Prooxidative Toxicity and Selenoprotein Suppression by Cerivastatin in Muscle Cells.
Toxicol Lett. 2012 Oct 20. Epub 2012 Oct 20. PMID: 23092657
Evolutionary Pathobiochemistry Group, Institute for Pathobiochemistry, University Medical Center of the Johannes Gutenberg University, Mainz, Germany.

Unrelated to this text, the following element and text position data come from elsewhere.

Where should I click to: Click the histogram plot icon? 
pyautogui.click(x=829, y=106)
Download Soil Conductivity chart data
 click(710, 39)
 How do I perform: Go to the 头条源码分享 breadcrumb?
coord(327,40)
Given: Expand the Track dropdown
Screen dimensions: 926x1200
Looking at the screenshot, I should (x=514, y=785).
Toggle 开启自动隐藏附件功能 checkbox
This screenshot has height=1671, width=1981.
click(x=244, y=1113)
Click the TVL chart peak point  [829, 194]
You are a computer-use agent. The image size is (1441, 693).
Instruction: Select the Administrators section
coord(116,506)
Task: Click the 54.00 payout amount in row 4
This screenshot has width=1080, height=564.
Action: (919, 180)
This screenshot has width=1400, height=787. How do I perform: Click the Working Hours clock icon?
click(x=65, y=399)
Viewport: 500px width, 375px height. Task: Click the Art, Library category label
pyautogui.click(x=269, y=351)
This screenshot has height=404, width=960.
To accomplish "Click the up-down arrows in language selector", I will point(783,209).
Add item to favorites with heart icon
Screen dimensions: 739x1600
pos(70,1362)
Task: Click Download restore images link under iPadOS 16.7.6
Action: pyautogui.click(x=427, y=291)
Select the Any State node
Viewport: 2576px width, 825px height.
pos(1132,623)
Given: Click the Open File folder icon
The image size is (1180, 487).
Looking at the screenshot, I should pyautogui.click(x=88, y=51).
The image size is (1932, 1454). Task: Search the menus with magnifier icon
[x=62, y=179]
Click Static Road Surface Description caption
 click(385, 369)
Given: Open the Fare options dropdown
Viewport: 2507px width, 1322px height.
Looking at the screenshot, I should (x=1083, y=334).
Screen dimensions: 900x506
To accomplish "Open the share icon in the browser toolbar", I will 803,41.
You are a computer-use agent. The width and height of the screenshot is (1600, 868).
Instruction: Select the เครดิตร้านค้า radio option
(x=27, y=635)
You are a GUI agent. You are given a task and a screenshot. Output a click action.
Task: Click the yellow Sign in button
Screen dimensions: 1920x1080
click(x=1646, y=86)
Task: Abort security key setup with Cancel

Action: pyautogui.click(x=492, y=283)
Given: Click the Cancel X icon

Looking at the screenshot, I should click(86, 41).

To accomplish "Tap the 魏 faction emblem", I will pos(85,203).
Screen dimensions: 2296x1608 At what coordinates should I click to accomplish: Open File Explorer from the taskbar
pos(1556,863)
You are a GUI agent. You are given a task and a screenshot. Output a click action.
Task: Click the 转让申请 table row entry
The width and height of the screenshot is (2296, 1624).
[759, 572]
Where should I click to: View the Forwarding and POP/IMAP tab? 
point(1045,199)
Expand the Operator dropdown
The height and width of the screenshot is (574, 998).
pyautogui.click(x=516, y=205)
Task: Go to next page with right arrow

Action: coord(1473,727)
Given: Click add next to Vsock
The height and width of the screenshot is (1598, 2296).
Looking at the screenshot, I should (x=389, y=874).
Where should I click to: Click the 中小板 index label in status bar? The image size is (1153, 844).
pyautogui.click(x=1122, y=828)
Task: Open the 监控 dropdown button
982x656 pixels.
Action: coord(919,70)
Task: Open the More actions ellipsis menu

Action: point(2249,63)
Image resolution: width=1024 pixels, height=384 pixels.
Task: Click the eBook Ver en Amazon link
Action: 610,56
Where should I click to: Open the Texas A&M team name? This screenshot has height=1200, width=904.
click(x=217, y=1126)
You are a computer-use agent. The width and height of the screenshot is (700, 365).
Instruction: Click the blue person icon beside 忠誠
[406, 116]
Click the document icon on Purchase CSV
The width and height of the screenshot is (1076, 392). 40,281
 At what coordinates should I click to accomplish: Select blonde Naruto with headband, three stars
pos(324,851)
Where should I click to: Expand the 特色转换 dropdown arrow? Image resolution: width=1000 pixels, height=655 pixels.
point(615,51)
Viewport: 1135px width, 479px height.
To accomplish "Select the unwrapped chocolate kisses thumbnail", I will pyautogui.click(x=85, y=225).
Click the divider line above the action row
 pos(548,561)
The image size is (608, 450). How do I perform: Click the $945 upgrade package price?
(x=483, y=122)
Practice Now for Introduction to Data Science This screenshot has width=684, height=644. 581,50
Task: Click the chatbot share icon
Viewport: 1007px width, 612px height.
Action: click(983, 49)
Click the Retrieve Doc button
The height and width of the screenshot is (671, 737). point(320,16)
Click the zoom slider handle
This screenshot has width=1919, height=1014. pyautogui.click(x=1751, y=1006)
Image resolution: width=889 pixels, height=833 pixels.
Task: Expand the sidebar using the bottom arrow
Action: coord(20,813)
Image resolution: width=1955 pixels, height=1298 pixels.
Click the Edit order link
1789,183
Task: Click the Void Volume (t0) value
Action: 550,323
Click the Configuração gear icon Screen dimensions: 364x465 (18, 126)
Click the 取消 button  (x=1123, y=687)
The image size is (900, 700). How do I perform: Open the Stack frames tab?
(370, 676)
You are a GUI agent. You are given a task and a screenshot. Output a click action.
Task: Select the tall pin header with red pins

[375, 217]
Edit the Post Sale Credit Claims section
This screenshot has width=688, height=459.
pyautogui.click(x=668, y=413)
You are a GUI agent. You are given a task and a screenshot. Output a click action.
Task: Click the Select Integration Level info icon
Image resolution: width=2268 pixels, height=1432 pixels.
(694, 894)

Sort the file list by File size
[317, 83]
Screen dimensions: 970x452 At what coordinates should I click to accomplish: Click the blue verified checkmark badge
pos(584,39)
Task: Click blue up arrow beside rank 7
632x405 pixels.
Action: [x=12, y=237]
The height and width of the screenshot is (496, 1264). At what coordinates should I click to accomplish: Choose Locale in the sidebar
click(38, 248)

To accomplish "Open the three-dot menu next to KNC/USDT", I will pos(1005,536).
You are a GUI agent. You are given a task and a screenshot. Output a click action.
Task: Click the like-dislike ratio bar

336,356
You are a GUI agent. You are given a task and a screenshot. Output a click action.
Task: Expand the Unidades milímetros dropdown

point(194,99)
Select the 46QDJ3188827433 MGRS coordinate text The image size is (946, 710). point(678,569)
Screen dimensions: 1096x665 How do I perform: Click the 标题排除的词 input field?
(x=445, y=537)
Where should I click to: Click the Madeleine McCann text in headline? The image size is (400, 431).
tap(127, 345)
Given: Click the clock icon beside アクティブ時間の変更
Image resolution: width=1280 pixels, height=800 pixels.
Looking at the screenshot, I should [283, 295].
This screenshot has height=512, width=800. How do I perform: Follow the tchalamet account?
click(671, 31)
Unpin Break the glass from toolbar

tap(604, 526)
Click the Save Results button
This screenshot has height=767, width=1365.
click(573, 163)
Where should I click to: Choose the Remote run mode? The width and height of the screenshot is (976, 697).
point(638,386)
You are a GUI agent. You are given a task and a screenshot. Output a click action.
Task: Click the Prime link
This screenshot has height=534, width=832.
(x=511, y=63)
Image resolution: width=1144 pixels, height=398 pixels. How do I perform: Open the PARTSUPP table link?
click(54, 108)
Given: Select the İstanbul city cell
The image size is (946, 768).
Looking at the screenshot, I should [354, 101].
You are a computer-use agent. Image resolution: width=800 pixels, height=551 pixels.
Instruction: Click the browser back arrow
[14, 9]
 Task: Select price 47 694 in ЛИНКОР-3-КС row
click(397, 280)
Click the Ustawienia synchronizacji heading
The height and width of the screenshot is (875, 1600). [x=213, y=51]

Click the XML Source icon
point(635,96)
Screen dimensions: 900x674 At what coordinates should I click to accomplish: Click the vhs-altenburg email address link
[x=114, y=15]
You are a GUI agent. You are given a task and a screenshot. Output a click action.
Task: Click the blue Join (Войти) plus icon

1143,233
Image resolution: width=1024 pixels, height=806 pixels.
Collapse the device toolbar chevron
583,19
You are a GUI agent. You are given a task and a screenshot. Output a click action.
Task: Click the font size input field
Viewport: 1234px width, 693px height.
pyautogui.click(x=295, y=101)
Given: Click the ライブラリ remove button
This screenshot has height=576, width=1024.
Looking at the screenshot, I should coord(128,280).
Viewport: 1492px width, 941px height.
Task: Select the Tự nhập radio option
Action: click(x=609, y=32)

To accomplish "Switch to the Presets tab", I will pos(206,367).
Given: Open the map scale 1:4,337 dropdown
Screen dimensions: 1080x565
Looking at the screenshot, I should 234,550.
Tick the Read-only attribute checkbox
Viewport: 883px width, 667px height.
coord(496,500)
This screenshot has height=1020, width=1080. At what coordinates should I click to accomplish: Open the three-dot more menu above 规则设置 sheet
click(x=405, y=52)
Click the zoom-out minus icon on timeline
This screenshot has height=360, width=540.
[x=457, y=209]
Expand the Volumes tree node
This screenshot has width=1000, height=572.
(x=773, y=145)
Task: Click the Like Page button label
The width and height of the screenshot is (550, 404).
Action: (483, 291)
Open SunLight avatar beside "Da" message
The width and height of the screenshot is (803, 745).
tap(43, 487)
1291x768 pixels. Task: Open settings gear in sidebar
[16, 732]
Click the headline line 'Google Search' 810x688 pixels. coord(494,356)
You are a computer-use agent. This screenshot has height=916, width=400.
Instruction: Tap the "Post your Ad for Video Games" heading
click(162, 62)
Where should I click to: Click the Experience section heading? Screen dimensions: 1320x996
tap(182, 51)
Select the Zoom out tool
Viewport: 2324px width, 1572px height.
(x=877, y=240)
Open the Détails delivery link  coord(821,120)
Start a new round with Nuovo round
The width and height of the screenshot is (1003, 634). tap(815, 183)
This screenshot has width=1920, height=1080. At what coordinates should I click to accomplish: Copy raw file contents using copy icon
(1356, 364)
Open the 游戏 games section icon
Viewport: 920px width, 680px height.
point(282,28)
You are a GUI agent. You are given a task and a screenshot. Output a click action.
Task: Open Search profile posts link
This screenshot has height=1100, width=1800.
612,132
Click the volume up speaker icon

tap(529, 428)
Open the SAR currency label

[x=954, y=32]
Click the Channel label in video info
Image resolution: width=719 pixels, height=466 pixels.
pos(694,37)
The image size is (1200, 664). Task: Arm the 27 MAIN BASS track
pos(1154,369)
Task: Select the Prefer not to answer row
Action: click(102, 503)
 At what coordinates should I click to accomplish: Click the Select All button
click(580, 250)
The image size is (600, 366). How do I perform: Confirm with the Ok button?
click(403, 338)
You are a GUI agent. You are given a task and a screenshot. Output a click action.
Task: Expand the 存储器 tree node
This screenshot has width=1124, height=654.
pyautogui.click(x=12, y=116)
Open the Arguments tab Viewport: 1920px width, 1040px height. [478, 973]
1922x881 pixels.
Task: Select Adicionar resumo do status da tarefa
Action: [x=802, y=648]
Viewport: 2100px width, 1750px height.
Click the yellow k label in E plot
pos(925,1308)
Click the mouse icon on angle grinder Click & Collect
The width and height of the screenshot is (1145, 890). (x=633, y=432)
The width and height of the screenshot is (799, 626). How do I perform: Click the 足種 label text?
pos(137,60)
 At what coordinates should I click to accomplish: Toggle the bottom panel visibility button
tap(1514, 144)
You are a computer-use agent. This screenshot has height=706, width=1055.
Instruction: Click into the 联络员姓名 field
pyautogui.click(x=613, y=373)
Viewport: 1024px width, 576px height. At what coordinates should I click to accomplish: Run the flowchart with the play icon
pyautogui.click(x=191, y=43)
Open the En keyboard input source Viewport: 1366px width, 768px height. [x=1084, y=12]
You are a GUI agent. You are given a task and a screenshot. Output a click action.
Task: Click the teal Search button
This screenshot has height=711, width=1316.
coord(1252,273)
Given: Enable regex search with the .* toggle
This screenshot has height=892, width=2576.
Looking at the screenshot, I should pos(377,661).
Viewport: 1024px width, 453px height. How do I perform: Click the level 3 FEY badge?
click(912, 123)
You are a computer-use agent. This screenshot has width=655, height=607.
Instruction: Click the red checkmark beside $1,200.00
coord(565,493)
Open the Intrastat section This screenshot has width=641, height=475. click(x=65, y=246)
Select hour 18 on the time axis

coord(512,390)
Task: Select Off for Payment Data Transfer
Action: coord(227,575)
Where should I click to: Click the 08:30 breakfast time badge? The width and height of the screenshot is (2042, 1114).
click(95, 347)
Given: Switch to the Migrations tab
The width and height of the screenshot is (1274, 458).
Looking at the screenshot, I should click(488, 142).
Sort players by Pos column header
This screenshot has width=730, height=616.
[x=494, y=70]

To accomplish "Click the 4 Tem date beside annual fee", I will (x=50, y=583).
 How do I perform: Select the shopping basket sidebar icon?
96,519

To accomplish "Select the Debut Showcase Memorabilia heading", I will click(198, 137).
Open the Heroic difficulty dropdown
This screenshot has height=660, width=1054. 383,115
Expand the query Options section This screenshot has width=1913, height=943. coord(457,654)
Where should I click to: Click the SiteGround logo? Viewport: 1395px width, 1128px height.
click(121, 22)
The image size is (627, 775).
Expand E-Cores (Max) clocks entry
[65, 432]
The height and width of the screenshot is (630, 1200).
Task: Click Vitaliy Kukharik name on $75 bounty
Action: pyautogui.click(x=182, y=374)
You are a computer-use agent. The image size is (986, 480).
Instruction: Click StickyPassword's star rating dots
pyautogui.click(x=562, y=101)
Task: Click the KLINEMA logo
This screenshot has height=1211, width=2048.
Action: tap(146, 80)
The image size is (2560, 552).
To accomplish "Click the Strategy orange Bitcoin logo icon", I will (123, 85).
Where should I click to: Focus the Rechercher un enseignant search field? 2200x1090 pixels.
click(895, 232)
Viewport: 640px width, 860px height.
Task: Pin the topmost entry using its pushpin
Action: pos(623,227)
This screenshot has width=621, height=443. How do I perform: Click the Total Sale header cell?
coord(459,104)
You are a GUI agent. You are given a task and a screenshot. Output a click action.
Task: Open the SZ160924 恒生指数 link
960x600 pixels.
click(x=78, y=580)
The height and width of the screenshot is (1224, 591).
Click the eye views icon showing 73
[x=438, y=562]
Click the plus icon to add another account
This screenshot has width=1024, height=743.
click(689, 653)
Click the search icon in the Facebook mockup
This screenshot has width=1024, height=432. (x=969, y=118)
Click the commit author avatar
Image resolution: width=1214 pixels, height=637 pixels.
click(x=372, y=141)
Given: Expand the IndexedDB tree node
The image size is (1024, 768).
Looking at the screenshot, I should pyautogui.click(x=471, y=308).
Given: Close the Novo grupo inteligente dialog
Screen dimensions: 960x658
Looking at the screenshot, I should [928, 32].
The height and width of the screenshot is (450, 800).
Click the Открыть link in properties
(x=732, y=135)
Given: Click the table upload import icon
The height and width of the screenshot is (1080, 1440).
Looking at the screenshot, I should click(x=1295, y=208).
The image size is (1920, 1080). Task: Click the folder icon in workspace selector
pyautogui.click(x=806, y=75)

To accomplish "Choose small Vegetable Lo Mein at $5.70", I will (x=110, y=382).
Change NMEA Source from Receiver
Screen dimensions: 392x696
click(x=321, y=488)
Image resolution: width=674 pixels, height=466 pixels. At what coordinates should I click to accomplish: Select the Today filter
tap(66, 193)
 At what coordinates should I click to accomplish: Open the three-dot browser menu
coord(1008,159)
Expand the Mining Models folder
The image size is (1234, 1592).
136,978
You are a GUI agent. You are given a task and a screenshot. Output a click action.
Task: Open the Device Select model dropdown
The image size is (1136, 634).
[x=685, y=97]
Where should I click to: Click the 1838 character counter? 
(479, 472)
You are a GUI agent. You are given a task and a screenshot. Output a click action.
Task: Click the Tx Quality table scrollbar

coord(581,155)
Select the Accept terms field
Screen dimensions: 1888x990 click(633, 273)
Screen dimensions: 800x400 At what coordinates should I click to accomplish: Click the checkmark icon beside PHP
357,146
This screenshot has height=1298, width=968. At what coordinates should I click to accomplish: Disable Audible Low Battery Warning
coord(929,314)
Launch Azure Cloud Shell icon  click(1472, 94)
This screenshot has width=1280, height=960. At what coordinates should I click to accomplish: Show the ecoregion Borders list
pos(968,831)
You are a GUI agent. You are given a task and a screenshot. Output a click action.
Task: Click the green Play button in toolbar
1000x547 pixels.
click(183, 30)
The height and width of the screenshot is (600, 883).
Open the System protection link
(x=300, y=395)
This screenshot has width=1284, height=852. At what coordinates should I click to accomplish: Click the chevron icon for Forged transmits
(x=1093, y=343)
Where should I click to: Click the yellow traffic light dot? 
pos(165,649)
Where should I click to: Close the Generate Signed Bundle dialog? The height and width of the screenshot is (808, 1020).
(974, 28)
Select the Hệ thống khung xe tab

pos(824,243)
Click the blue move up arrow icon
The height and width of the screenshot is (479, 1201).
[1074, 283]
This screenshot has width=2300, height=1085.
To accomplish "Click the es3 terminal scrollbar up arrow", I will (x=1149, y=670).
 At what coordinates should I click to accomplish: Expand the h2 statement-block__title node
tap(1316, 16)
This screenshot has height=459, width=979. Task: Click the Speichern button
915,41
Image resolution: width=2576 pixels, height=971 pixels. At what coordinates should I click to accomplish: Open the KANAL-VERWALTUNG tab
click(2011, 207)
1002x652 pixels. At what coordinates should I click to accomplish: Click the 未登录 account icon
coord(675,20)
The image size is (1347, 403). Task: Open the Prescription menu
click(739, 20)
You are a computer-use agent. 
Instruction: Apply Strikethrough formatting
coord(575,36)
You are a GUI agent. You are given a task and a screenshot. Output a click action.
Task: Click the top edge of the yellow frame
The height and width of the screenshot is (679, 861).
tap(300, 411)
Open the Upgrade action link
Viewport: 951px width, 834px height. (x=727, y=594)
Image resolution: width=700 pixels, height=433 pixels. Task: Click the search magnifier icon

Statins are the most widely used drugs for the treatment of hypercholesterolemia. In spite of their overall favourable safety profile, they do possess serious myotoxic potential, whose molecular origin has remained equivocal. Here, we demonstrate in cultivated myoblasts and skeletal muscle cells that cerivastatin at nanomolar concentrations interferes with selenoprotein synthesis and evokes a heightened vulnerability of the cells towards oxidative stressors. A correspondingly increased vulnerability was found with atorvastatin, albeit at higher concentrations than with cerivastatin. In selenium-saturated cells, cerivastatin caused a largely indiscriminate suppression of selenoprotein biosynthesis and reduced the steady state-levels of glutathione peroxidase 1 (GPx1) and selenoprotein N (SelN). Selenite, ebselen, and ubiquinone were unable to prevent the devitalizing effect of statin treatment, despite the fact that the cellular baseline resistance against tert-butyl hydroperoxide was significantly increased by picomolar sodium selenite. Mevalonic acid, in contrast, entirely prevented the statin-induced decrease in peroxide resistance. These results indicate that muscle cells may be particularly susceptible to a statin-induced suppression of essential antioxidant selenoproteins, which provides an explanation for the disposition of these drugs to evoke adverse muscular side-effects.